Mechanisms that specify the location of axon branching. (A) Branches often occur at the end of axonal terminals. The presence of branch-promoting factors (represented by ++), such as nerve growth factor (NGF), wingless-related MMTV integration site (Wnt) factors and C-type natriuretic peptide (CNP), in the target region, can promote the formation of both terminal arbors (top) and bifurcation (bottom). However, the mechanisms that underlie these different types of branching remain to be determined. (B) Collateral branches can be promoted by a positive cue interstitially along the axon. When navigating to find their targets during early development, many axons either cannot form branches or are inhibited by the local environment (blue box). A positive branch-promoting cue (++) present in the target area can stimulate the formation of an interstitial branch at a specific location along the axon and promote its growth to become a collateral branch. (C) A mechanism involving local inhibition (represented by dashed line) coupled with global activation can also specify the location of interstitial branch formation along the axon. In this mechanism, branch formation can occur anywhere along the axon, either by an intrinsic mechanism or by a positive branch-promoting factor that is present along the route of axonal growth (purple box). Inhibitory factors, such as ephrin A/EphA, present near the axons specify branching location by restricting branch formation to certain regions of the axon.

Fig. 6.

Mechanisms underlying activity-dependent regulation of axon branching. (A) Axon branching often occurs as a dynamic process that involves branch addition and branch retraction.

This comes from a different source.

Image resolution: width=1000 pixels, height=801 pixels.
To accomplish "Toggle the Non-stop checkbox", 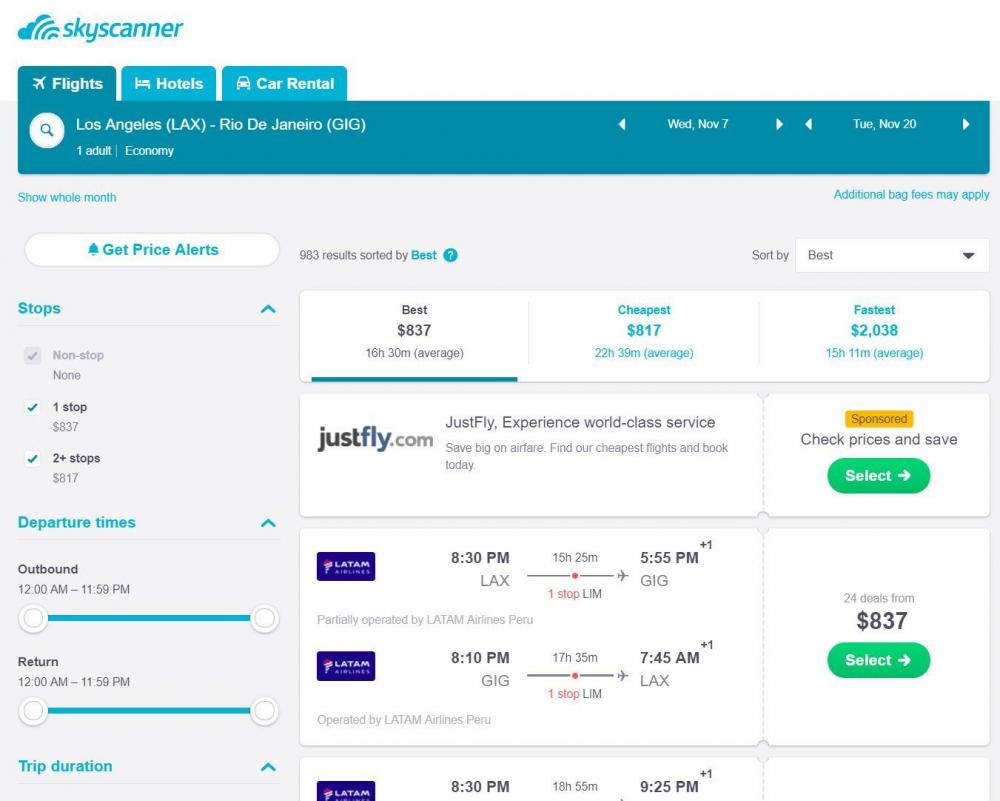I will (33, 355).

Branching dynamics can be modulated by neural activity to produce a bias toward branch addition or retraction, leading to a net change in the arbor morphology. (B) Neighboring axonal branches compete for innervation territory in the target structure. Typically, the axon experiencing the greatest amount of activity `wins' the competition by inhibiting the arborization of neighboring axons. In sympathetic neurons, this phenomenon might be mediated by a brain-derived neurotrophic factor (BDNF)-nerve growth factor receptor (p75) interaction, in which the `winning' branch secretes BDNF that then binds to the p75 receptor on the `losing' axon, resulting in the loss of that branch due to axon degeneration (illustrated here as branch retraction for simplicity). (C) Axon branching is tightly coupled to synapse development. The maturity of new synapses is a significant criterion for determining which branches will be retained or retracted, in addition to where new branches will form. Mature synapses can halt branch retraction, whereas immature synapses are associated with retracting branches. New synapses preferentially form on new branches, and new branches preferentially form near mature synapses.